>> Begin

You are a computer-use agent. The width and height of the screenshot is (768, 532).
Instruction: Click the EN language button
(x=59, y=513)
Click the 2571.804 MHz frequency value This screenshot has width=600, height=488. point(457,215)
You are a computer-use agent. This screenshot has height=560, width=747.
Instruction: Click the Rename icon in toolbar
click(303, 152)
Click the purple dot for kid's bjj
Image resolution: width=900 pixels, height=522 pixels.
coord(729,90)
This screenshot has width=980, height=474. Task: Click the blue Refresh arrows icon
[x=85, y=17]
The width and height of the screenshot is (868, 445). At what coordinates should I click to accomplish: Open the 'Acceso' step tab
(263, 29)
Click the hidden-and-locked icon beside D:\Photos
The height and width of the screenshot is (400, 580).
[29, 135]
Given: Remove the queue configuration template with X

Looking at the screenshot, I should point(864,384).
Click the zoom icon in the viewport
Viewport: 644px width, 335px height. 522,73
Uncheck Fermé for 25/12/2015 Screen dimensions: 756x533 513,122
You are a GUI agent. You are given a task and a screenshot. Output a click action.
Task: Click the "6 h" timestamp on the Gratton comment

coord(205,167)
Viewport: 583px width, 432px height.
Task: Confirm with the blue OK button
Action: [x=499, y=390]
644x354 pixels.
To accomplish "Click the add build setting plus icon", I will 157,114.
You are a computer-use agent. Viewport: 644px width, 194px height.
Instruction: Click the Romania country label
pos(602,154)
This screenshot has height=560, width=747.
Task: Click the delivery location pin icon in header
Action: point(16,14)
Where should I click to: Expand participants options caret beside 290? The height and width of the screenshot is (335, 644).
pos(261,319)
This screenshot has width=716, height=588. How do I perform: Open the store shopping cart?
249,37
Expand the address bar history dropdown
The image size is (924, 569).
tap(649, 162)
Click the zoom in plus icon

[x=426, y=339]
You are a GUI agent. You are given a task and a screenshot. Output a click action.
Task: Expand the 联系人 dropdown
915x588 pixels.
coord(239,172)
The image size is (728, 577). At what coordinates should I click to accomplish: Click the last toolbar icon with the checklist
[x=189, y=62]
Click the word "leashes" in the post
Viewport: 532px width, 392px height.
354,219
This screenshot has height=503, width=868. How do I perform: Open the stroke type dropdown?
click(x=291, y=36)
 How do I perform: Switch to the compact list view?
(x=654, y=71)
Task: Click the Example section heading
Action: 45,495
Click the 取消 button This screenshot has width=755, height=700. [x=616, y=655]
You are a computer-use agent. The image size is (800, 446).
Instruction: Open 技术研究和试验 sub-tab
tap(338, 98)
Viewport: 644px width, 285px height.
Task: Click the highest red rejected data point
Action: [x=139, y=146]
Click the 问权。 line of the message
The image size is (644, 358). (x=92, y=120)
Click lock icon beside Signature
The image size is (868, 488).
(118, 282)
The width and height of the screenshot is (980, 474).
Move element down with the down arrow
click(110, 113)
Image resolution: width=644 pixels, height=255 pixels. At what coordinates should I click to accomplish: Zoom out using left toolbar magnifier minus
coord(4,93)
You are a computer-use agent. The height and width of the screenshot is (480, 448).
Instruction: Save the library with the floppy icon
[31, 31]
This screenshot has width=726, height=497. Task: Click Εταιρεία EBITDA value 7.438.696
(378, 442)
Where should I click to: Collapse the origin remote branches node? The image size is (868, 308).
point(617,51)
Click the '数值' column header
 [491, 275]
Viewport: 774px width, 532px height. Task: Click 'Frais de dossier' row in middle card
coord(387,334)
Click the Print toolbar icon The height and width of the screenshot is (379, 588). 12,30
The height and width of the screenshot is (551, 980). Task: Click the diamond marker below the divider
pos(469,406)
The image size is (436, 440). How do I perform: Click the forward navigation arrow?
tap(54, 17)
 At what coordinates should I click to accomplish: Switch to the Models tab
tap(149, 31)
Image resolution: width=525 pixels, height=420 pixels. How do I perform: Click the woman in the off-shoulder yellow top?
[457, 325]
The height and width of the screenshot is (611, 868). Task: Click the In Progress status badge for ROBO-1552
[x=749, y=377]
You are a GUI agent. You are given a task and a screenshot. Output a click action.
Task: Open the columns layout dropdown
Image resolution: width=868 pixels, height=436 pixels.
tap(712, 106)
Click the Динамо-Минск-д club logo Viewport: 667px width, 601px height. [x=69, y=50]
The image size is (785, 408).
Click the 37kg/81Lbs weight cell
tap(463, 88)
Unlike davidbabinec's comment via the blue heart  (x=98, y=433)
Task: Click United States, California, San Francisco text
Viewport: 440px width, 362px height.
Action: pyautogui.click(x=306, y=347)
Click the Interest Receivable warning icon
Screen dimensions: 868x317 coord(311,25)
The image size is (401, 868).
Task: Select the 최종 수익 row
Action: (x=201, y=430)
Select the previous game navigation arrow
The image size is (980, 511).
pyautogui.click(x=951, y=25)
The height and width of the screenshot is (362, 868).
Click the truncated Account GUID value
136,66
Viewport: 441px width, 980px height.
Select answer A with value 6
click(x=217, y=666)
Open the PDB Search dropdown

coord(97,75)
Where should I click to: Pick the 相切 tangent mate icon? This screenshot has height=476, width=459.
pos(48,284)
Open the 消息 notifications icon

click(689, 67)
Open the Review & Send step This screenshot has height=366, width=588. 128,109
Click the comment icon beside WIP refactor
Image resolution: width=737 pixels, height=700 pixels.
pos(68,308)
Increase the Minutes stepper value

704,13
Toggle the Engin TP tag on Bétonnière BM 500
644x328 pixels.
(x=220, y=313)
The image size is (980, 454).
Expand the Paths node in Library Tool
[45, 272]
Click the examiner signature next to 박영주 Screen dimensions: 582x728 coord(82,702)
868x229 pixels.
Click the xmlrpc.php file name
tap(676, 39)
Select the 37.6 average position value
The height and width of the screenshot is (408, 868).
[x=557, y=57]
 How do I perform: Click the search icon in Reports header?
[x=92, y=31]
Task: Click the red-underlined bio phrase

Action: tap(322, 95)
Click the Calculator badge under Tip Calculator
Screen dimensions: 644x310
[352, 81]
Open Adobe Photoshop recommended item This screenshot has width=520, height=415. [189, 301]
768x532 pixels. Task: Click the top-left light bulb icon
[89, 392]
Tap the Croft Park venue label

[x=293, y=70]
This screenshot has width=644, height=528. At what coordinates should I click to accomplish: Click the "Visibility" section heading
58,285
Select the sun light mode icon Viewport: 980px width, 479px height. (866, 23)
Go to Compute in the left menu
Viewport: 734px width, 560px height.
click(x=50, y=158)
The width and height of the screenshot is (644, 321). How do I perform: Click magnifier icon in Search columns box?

>> End

*Task*. Please copy the listing above, substituting "desktop assistant" for every "computer-use agent" and leaving everything else as it is.

*Output of the exercise*.
You are a desktop assistant. The width and height of the screenshot is (768, 532).
Instruction: Click the EN language button
(x=59, y=513)
Click the 2571.804 MHz frequency value This screenshot has width=600, height=488. point(457,215)
You are a desktop assistant. This screenshot has height=560, width=747.
Instruction: Click the Rename icon in toolbar
click(303, 152)
Click the purple dot for kid's bjj
Image resolution: width=900 pixels, height=522 pixels.
coord(729,90)
This screenshot has width=980, height=474. Task: Click the blue Refresh arrows icon
[x=85, y=17]
The width and height of the screenshot is (868, 445). At what coordinates should I click to accomplish: Open the 'Acceso' step tab
(263, 29)
Click the hidden-and-locked icon beside D:\Photos
The height and width of the screenshot is (400, 580).
[29, 135]
Given: Remove the queue configuration template with X

Looking at the screenshot, I should point(864,384).
Click the zoom icon in the viewport
Viewport: 644px width, 335px height. 522,73
Uncheck Fermé for 25/12/2015 Screen dimensions: 756x533 513,122
You are a GUI agent. You are given a task and a screenshot. Output a click action.
Task: Click the "6 h" timestamp on the Gratton comment

coord(205,167)
Viewport: 583px width, 432px height.
Task: Confirm with the blue OK button
Action: [x=499, y=390]
644x354 pixels.
To accomplish "Click the add build setting plus icon", I will 157,114.
You are a desktop assistant. Viewport: 644px width, 194px height.
Instruction: Click the Romania country label
pos(602,154)
This screenshot has height=560, width=747.
Task: Click the delivery location pin icon in header
Action: point(16,14)
Where should I click to: Expand participants options caret beside 290? The height and width of the screenshot is (335, 644).
pos(261,319)
This screenshot has width=716, height=588. How do I perform: Open the store shopping cart?
249,37
Expand the address bar history dropdown
The image size is (924, 569).
tap(649, 162)
Click the zoom in plus icon

[x=426, y=339]
You are a GUI agent. You are given a task and a screenshot. Output a click action.
Task: Expand the 联系人 dropdown
915x588 pixels.
coord(239,172)
The image size is (728, 577). At what coordinates should I click to accomplish: Click the last toolbar icon with the checklist
[x=189, y=62]
Click the word "leashes" in the post
Viewport: 532px width, 392px height.
354,219
This screenshot has height=503, width=868. How do I perform: Open the stroke type dropdown?
click(x=291, y=36)
 How do I perform: Switch to the compact list view?
(x=654, y=71)
Task: Click the Example section heading
Action: 45,495
Click the 取消 button This screenshot has width=755, height=700. [x=616, y=655]
You are a desktop assistant. The image size is (800, 446).
Instruction: Open 技术研究和试验 sub-tab
tap(338, 98)
Viewport: 644px width, 285px height.
Task: Click the highest red rejected data point
Action: [x=139, y=146]
Click the 问权。 line of the message
The image size is (644, 358). (x=92, y=120)
Click lock icon beside Signature
The image size is (868, 488).
(118, 282)
The width and height of the screenshot is (980, 474).
Move element down with the down arrow
click(110, 113)
Image resolution: width=644 pixels, height=255 pixels. At what coordinates should I click to accomplish: Zoom out using left toolbar magnifier minus
coord(4,93)
You are a desktop assistant. The height and width of the screenshot is (480, 448).
Instruction: Save the library with the floppy icon
[31, 31]
This screenshot has width=726, height=497. Task: Click Εταιρεία EBITDA value 7.438.696
(378, 442)
Where should I click to: Collapse the origin remote branches node? The image size is (868, 308).
point(617,51)
Click the '数值' column header
 [491, 275]
Viewport: 774px width, 532px height. Task: Click 'Frais de dossier' row in middle card
coord(387,334)
Click the Print toolbar icon The height and width of the screenshot is (379, 588). 12,30
The height and width of the screenshot is (551, 980). Task: Click the diamond marker below the divider
pos(469,406)
The image size is (436, 440). How do I perform: Click the forward navigation arrow?
tap(54, 17)
 At what coordinates should I click to accomplish: Switch to the Models tab
tap(149, 31)
Image resolution: width=525 pixels, height=420 pixels. How do I perform: Click the woman in the off-shoulder yellow top?
[457, 325]
The height and width of the screenshot is (611, 868). Task: Click the In Progress status badge for ROBO-1552
[x=749, y=377]
You are a GUI agent. You are given a task and a screenshot. Output a click action.
Task: Open the columns layout dropdown
Image resolution: width=868 pixels, height=436 pixels.
tap(712, 106)
Click the Динамо-Минск-д club logo Viewport: 667px width, 601px height. [x=69, y=50]
The image size is (785, 408).
Click the 37kg/81Lbs weight cell
tap(463, 88)
Unlike davidbabinec's comment via the blue heart  (x=98, y=433)
Task: Click United States, California, San Francisco text
Viewport: 440px width, 362px height.
Action: pyautogui.click(x=306, y=347)
Click the Interest Receivable warning icon
Screen dimensions: 868x317 coord(311,25)
The image size is (401, 868).
Task: Select the 최종 수익 row
Action: (x=201, y=430)
Select the previous game navigation arrow
The image size is (980, 511).
pyautogui.click(x=951, y=25)
The height and width of the screenshot is (362, 868).
Click the truncated Account GUID value
136,66
Viewport: 441px width, 980px height.
Select answer A with value 6
click(x=217, y=666)
Open the PDB Search dropdown

coord(97,75)
Where should I click to: Pick the 相切 tangent mate icon? This screenshot has height=476, width=459.
pos(48,284)
Open the 消息 notifications icon

click(689, 67)
Open the Review & Send step This screenshot has height=366, width=588. 128,109
Click the comment icon beside WIP refactor
Image resolution: width=737 pixels, height=700 pixels.
pos(68,308)
Increase the Minutes stepper value

704,13
Toggle the Engin TP tag on Bétonnière BM 500
644x328 pixels.
(x=220, y=313)
The image size is (980, 454).
Expand the Paths node in Library Tool
[45, 272]
Click the examiner signature next to 박영주 Screen dimensions: 582x728 coord(82,702)
868x229 pixels.
Click the xmlrpc.php file name
tap(676, 39)
Select the 37.6 average position value
The height and width of the screenshot is (408, 868).
[x=557, y=57]
 How do I perform: Click the search icon in Reports header?
[x=92, y=31]
Task: Click the red-underlined bio phrase

Action: tap(322, 95)
Click the Calculator badge under Tip Calculator
Screen dimensions: 644x310
[352, 81]
Open Adobe Photoshop recommended item This screenshot has width=520, height=415. [189, 301]
768x532 pixels. Task: Click the top-left light bulb icon
[89, 392]
Tap the Croft Park venue label

[x=293, y=70]
This screenshot has width=644, height=528. At what coordinates should I click to accomplish: Click the "Visibility" section heading
58,285
Select the sun light mode icon Viewport: 980px width, 479px height. (866, 23)
Go to Compute in the left menu
Viewport: 734px width, 560px height.
click(x=50, y=158)
The width and height of the screenshot is (644, 321). How do I perform: Click magnifier icon in Search columns box?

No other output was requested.